Application: This is a word that is not used much today, but the meaning is very appropriate for the atmosphere of this world today. We do not like to hear this, because we want to believe what is best in mankind – but we must face reality. We also need to be careful about going too far the other way and thinking that these days are so much more evil than past days. They may be outwardly, but remember this scripture was written 2000 years ago. Evil has been present since the garden. Consider this word -
Licentiousness - ἀσέλγεια asélgeia - licentious, brutal. Lasciviousness, license, debauchery, sexual excess, absence of restraint, insatiable desire for pleasure; arrogance, insolence referring to words; wantonness, lustfulness, excessive pleasure; debauchery, perversion in general [1]
In his work on Jude Wuest states concerning this word - “Lasciviousness” is aselgeia (ἀσελγεια). The aselgeia (ἀσελγεια) person is he who in the words of Trench “acknowledges no restraints, who dares whatever his caprice and wanton petulance may suggest.” The word “wantonness” best translates it. The meaning of the word partakes of the spirit of anarchy. That is the spirit of Modernism which refuses to acknowledge the authority of God’s Word, and itself sits in judgment upon it. [2]
Man necessarily falls victim to this when cut off from God.
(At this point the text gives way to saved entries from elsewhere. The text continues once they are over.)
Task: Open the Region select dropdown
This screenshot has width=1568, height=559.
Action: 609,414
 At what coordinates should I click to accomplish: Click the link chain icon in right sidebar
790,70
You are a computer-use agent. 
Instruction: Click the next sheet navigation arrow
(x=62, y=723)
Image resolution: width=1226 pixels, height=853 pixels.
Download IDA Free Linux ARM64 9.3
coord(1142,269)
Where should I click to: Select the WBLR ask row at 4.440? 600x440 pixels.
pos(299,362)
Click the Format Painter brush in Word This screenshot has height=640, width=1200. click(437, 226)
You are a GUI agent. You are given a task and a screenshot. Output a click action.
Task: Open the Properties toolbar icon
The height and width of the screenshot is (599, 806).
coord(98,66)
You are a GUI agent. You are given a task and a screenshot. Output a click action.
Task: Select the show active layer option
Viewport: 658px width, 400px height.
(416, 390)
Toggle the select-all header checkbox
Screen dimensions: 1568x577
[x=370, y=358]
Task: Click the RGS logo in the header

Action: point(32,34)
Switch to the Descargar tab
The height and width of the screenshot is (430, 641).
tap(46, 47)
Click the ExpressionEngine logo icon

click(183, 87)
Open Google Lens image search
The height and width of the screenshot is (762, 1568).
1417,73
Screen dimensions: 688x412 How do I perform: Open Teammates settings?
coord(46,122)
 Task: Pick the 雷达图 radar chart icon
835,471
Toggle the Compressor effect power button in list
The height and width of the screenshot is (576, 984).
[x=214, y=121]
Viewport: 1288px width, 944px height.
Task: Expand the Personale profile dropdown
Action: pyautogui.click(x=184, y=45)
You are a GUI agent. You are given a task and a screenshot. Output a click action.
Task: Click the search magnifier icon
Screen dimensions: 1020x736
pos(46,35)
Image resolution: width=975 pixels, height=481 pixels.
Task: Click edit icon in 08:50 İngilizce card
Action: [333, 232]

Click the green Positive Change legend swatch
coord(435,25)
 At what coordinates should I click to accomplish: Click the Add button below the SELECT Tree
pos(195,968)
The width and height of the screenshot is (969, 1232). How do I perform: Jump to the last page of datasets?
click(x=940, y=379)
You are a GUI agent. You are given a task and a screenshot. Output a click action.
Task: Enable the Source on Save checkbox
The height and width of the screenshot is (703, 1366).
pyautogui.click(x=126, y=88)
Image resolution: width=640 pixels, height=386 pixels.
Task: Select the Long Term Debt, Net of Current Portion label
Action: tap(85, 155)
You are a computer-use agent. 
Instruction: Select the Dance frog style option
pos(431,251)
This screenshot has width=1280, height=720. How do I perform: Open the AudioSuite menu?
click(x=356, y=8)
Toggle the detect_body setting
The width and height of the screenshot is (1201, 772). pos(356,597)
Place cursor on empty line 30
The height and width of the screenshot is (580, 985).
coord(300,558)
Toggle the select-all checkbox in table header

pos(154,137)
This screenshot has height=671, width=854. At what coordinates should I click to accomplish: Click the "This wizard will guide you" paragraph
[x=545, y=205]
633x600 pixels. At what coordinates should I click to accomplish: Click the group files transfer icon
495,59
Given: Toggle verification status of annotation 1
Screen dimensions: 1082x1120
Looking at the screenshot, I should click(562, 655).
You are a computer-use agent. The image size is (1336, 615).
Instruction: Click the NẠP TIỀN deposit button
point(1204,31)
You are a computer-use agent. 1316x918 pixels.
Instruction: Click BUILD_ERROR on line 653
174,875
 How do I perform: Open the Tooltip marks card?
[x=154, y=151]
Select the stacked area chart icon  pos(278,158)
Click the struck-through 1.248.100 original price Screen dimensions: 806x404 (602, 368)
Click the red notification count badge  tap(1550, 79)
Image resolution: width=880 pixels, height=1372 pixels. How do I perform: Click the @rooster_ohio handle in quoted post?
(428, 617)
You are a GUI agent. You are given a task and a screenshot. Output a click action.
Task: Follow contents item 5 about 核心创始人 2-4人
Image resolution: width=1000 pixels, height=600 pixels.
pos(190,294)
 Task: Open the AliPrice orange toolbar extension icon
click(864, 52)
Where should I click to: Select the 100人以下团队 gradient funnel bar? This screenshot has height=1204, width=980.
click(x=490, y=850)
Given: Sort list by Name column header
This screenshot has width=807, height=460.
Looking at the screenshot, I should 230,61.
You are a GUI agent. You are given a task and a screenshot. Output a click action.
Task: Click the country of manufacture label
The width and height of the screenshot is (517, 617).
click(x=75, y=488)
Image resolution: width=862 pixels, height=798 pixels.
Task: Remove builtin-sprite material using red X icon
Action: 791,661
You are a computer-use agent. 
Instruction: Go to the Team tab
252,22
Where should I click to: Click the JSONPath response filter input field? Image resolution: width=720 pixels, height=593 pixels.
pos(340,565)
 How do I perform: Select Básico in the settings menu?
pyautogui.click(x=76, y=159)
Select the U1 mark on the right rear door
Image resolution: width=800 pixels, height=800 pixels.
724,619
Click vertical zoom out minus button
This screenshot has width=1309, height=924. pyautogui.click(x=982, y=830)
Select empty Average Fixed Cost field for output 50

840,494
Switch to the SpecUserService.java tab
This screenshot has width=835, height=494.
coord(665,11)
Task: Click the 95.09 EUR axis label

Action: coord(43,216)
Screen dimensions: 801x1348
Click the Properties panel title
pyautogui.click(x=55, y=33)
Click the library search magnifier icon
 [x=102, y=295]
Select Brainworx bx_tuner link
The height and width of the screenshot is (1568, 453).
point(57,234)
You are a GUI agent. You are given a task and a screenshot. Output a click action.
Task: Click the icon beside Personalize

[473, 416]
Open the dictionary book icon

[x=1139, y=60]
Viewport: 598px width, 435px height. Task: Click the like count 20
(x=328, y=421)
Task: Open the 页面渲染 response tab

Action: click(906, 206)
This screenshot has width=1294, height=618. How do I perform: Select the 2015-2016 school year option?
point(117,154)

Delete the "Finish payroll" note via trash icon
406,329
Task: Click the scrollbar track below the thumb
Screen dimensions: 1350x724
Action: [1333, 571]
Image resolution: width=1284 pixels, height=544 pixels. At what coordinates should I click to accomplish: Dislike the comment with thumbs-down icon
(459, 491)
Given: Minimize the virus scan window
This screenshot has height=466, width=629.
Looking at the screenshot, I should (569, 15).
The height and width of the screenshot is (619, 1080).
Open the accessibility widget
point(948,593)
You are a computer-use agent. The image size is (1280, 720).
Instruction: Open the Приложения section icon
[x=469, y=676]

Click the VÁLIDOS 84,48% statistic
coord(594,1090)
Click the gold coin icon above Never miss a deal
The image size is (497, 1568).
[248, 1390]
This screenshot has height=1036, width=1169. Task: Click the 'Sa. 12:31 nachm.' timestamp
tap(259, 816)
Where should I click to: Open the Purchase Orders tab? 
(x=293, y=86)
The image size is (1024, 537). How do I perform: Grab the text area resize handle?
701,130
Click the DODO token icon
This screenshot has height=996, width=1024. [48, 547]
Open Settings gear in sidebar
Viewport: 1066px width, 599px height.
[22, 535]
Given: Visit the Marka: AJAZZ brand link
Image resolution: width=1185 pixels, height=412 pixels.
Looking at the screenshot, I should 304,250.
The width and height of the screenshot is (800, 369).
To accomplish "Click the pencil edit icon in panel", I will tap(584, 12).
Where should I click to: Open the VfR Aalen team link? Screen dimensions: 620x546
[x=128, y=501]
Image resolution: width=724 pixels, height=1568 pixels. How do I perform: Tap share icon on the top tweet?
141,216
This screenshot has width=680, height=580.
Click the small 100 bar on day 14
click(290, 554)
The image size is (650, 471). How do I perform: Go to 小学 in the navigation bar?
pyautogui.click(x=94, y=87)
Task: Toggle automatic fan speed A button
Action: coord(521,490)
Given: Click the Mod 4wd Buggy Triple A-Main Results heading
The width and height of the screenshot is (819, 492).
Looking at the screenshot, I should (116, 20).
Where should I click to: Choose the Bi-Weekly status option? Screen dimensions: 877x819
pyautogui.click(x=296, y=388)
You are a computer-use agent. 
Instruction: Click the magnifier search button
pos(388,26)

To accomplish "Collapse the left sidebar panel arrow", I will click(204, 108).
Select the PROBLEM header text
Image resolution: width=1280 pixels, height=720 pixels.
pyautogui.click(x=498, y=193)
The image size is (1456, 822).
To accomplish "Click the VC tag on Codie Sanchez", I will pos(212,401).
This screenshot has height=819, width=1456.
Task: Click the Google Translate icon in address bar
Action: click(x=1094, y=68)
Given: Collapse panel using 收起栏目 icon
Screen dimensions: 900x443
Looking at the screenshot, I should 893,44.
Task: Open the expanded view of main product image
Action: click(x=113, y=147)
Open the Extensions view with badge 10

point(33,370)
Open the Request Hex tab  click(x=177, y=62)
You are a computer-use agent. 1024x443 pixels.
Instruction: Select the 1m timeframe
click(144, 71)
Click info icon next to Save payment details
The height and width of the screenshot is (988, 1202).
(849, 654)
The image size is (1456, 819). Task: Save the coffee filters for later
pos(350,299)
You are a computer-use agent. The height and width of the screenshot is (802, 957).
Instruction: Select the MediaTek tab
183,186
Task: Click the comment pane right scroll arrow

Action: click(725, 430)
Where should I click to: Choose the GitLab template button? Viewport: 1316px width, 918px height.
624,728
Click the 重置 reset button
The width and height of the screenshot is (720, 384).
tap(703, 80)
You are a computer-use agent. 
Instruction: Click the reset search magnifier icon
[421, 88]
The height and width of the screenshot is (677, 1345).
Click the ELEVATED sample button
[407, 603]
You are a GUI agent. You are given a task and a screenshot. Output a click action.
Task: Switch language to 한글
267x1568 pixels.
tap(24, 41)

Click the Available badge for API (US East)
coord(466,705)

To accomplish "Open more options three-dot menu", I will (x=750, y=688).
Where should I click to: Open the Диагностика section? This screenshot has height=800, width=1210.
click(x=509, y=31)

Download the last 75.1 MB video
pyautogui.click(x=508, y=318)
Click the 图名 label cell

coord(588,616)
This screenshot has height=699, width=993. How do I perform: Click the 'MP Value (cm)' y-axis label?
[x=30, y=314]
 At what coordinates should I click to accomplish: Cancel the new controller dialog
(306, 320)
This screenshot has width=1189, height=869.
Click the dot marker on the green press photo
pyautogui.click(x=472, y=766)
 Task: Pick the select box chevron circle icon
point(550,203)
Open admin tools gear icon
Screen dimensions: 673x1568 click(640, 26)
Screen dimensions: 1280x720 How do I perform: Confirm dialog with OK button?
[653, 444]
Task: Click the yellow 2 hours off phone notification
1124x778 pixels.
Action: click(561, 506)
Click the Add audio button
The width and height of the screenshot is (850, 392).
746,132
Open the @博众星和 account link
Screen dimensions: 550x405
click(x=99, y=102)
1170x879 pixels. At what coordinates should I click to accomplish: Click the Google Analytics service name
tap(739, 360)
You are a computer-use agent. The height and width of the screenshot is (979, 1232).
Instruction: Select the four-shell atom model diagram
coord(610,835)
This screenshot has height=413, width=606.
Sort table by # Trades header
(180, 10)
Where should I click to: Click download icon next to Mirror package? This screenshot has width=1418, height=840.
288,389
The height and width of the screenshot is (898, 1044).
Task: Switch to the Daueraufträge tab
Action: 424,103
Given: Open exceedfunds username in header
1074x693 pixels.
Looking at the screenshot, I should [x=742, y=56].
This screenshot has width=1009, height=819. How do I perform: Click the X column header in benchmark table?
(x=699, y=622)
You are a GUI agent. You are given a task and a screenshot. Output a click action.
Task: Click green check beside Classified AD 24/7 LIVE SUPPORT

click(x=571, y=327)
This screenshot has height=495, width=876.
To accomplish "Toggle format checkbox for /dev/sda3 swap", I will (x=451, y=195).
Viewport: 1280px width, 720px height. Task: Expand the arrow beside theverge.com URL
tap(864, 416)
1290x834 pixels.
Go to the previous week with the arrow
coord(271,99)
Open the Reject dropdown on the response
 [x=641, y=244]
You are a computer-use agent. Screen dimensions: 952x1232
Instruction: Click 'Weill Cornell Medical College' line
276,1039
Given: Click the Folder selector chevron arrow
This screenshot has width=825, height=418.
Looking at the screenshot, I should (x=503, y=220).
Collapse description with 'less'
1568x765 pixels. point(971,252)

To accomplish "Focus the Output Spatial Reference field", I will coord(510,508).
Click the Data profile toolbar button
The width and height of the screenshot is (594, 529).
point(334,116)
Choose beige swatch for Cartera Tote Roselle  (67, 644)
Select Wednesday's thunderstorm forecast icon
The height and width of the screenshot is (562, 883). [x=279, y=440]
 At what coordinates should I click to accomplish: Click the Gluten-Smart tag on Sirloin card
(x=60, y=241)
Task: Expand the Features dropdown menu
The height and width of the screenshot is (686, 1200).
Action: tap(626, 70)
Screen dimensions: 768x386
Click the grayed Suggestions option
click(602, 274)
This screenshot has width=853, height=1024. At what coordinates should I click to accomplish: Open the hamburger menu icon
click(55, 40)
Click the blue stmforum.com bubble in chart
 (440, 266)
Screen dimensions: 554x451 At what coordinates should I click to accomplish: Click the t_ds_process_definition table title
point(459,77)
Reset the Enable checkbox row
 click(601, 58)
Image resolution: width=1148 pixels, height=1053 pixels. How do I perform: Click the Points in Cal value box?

It characterizes Sodom and Gomorrah (2 Pt. 2:7) and the pagan world generally (Eph. 4:19), also heresy and apostasy (Jd. 4; 2 Pt. 2:2, 18).[3]
It is so easy to look at the “world” and think how this word applies, but what about us? Could not his be used to describe some of the out of control fleshiness in the Body of Christ today? This is an appropriate word to describe liberty and grace taken over by the flesh instead of controlled by the Spirit – How many believers justify their uncontrolled liberty – even though it is offending and damaging their brothers & sisters. How many in the Body of Christ allow their flesh to rule their desires and treat God as though He is there to supply everything they desire. This is the root of evil to the health, wealth and prosperity movement. Everything is based on the excesses of the flesh – God is not God – He is your personal genie – here to give you whatever you want. How tragic! Yes, the world is full of “wantonness” that should not surprise us we all were controlled by sin before we were regenerated by the Spirit of God. What should take us back – and in my opinion is directly responsible for the impotence of today’s church, is how we in the Body of Christ have been sucked into this way of thinking. We may be children of the King – but now is not the time to live like it! The foundation of the Church was the blood and tears the slaves of Christ gave to help the lost know their Savior. It has never been the love of money, things and fame! Those are the trappings of this world. All that You are Father – all that You desire to be in our lives, yet we replace it with stuff that will never satisfy the heart and will burn. Lord keep our feet far from this path. We also need You to review our liberties and be honest. Thanks God!
* Meditation Questions: What do you feel when you don’t get the things you asked God for? Is it wrong to have things, to be rich or to be famous? What is the balance? What is the danger? If we crave the same things the world craves what do they see that is different? What does that say?
[1] Zodhiates, S. (2000). The complete word study dictionary : New Testament (electronic ed.). Chattanooga, TN: AMG Publishers.
[2] Wuest, K. S. (1997). Wuest's word studies from the Greek New Testament : For the English reader (Jud 4). Grand Rapids: Eerdmans.
[3] Theological dictionary of the New Testament. 1964- (G. Kittel, G. W. Bromiley & G. Friedrich, Ed.) (electronic ed.). Grand Rapids, MI: Eerdmans.